## WHAT YOU ARE ASKED TO DO
In the records below, find the line with "Screen dimensions: 237x124" and repeat exactly every line from it through the line with "Given: Switch to the 人材机 tab". Pictures stay out.

┌─ DATASET RECORDS

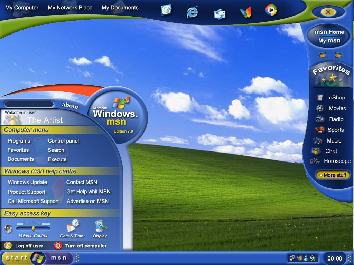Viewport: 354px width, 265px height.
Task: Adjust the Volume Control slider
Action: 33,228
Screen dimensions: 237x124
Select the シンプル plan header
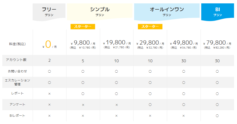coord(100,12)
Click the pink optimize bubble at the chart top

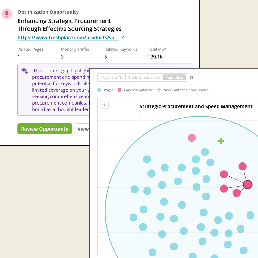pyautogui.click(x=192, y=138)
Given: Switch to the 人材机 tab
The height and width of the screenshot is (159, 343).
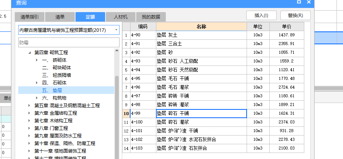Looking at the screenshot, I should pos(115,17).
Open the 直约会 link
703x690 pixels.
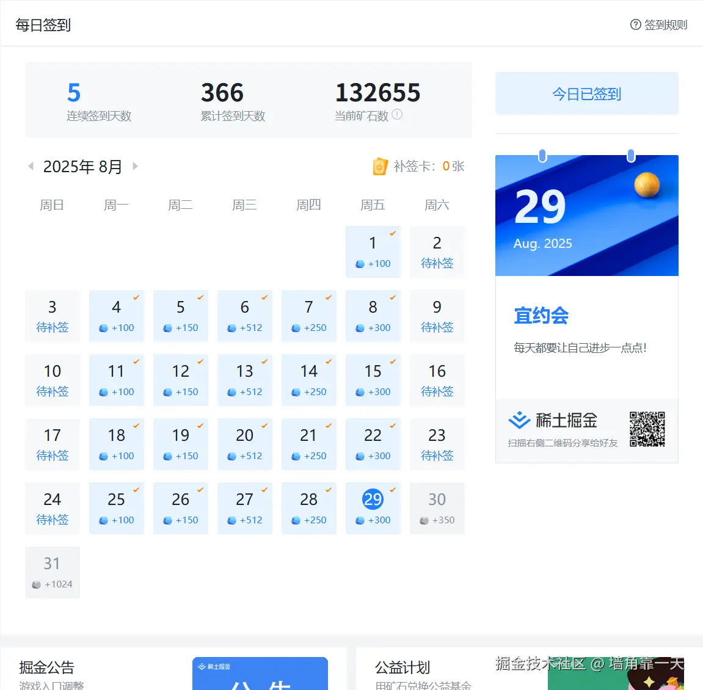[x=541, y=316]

└─

## RESULT
Screen dimensions: 237x124
Select the シンプル plan header
coord(100,12)
Click the pink optimize bubble at the chart top

pyautogui.click(x=192, y=138)
Given: Switch to the 人材机 tab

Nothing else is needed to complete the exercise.